Consigne donnée> Rédigez la suite du texte sur la concentration de la grande distribution en France, en reprenant juste après sa dernière phrase.

Texte de lecture>
=-=-=-=-=
Le conventionnement démocratique des acteurs devient ainsi un levier de participation pour une nouvelle planification démocratique de l’économie, orientée vers les impératifs écologiques. Aujourd’hui en France, le secteur de la grande distribution – principal point d’approvisionnement de la population et secteur fort de l’économie du pays – est dominé par quatre grandes enseignes, qui concentrent l’essentiel des ventes selon les données de 2023 : E.Leclerc (23,8 % de part de marché), Carrefour (19,7 %), Les Mousquetaires (16,7 %) et Système U (12 %). Cette concentration n’est pourtant que la partie visible de l’iceberg de l’« agro-industrie », révélant l’emprise croissante des grands groupes sur nos choix alimentaires.
=-=-=-=-=
Données de coordonnées des éléments:
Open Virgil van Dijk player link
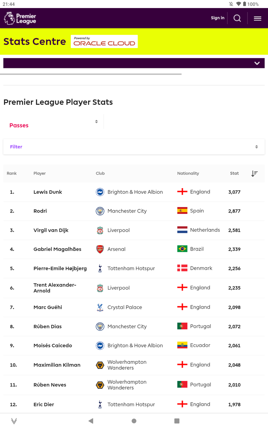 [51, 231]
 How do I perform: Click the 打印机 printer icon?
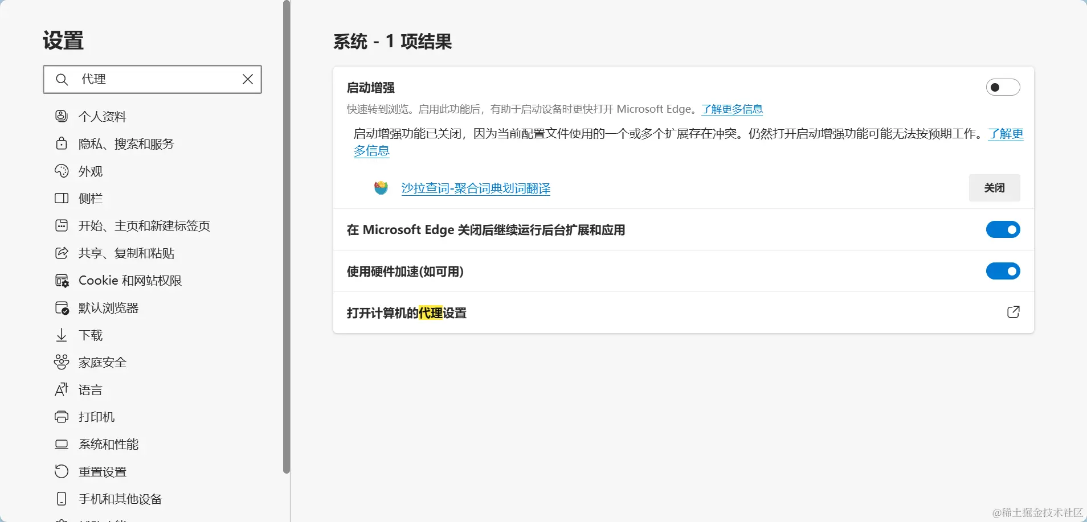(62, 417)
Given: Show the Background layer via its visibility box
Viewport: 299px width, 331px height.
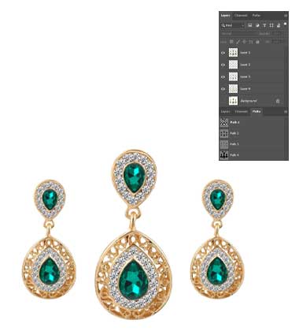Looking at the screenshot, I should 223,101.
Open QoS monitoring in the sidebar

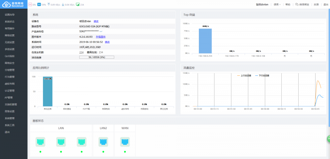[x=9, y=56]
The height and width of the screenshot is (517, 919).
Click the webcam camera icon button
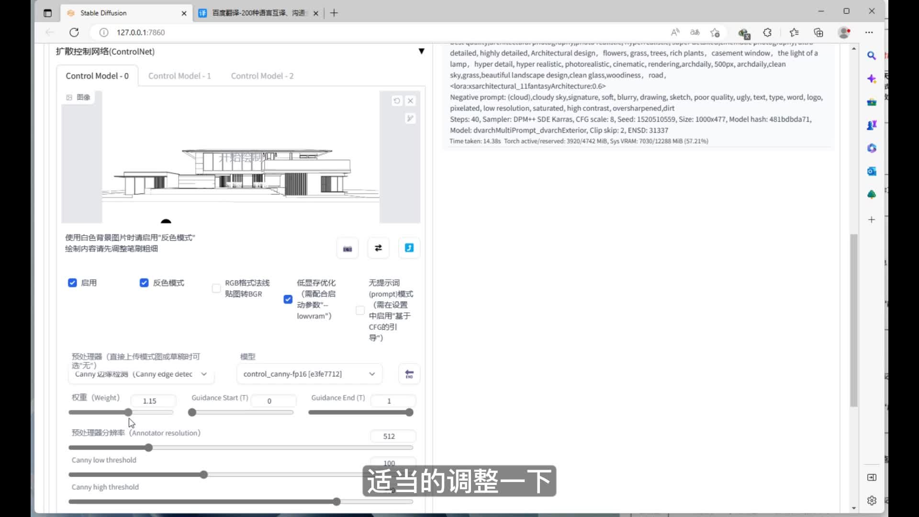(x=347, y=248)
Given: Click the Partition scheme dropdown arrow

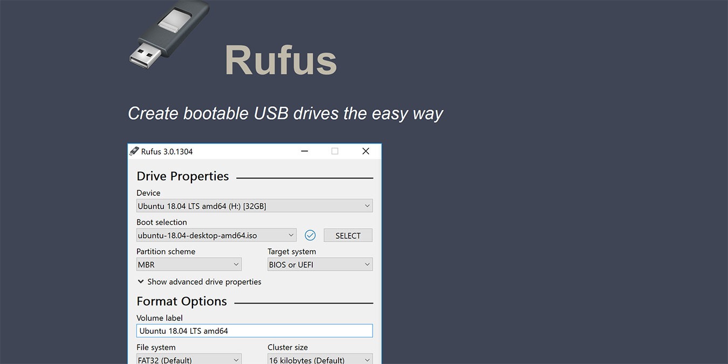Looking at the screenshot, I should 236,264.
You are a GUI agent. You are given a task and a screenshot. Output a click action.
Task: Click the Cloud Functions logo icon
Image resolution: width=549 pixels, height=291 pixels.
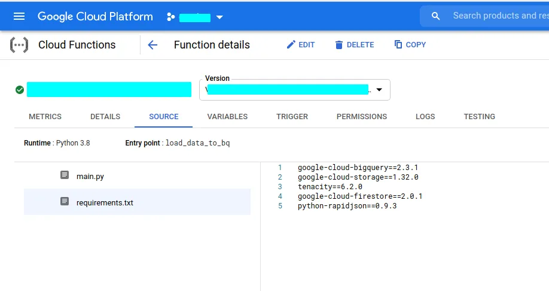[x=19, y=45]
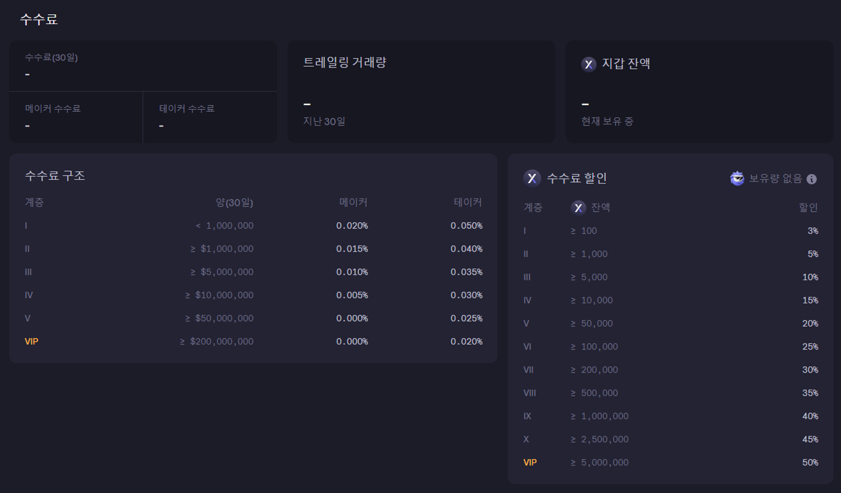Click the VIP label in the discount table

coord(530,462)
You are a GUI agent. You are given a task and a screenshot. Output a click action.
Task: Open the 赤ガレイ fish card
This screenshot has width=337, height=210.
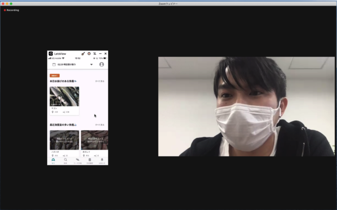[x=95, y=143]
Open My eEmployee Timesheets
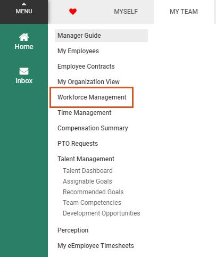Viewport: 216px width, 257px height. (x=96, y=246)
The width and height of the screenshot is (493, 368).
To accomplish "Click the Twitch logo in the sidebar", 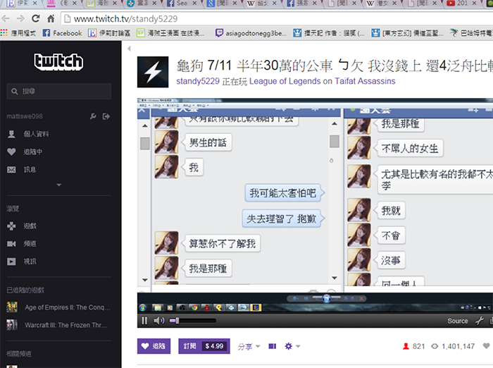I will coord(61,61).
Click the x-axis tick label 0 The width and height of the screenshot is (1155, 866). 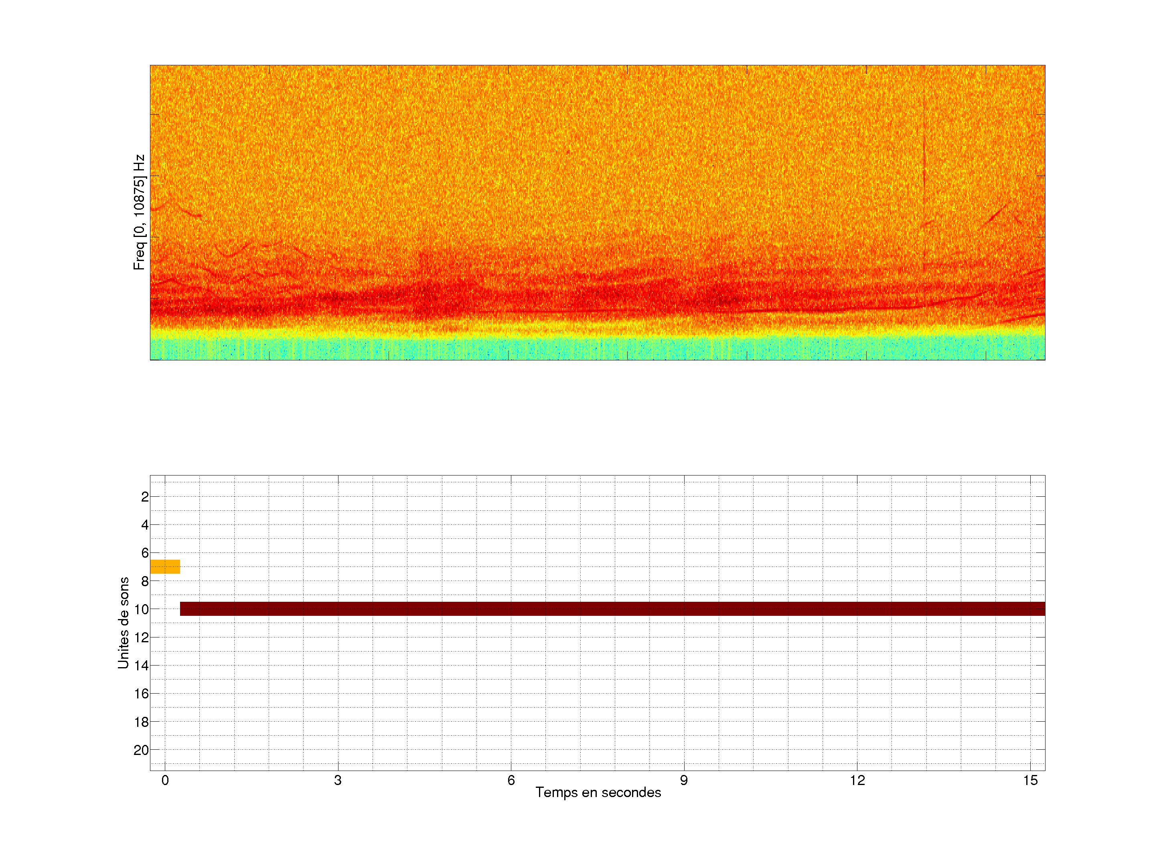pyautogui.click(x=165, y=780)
=-=-=-=-=
Réponse finale>
Autre exemple, l’annonce récente du géant Lactalis de réduire de 9 % sa collecte de lait en France d’ici 2030 illustre l’irresponsabilité de ces groupes envers la pérennité des fermes françaises tout comme illustre une stratégie visant à mettre en concurrence les producteurs laitiers à l’échelle mondiale. Cette approche s’oppose frontalement à l’idée d’une prise de décision citoyenne et démocratique sur la localisation de la production. L’organisation démocratique de l’alimentation soulève également la question cruciale de la répartition des terres. Alors que l’agro-industrie accapare les terres, la perspective du conventionnement citoyen doit s’emparer de l’enjeu foncier. 

Reste à concevoir l’institutionnalisation de cette planification démocratique de l’alimentation, visant à stimuler une politisation active des citoyens. Le débat est ouvert : avons-nous déjà les outils nécessaires, qu’il suffirait de réinventer, ou devons-nous créer un nouveau langage, de nouvelles institutions et des espaces inédits pour concrétiser le conventionnement démocratique ? Cette réflexion sur les moyens de donner corps à cette gouvernance citoyenne est déjà engagée à travers plusieurs expérimentations.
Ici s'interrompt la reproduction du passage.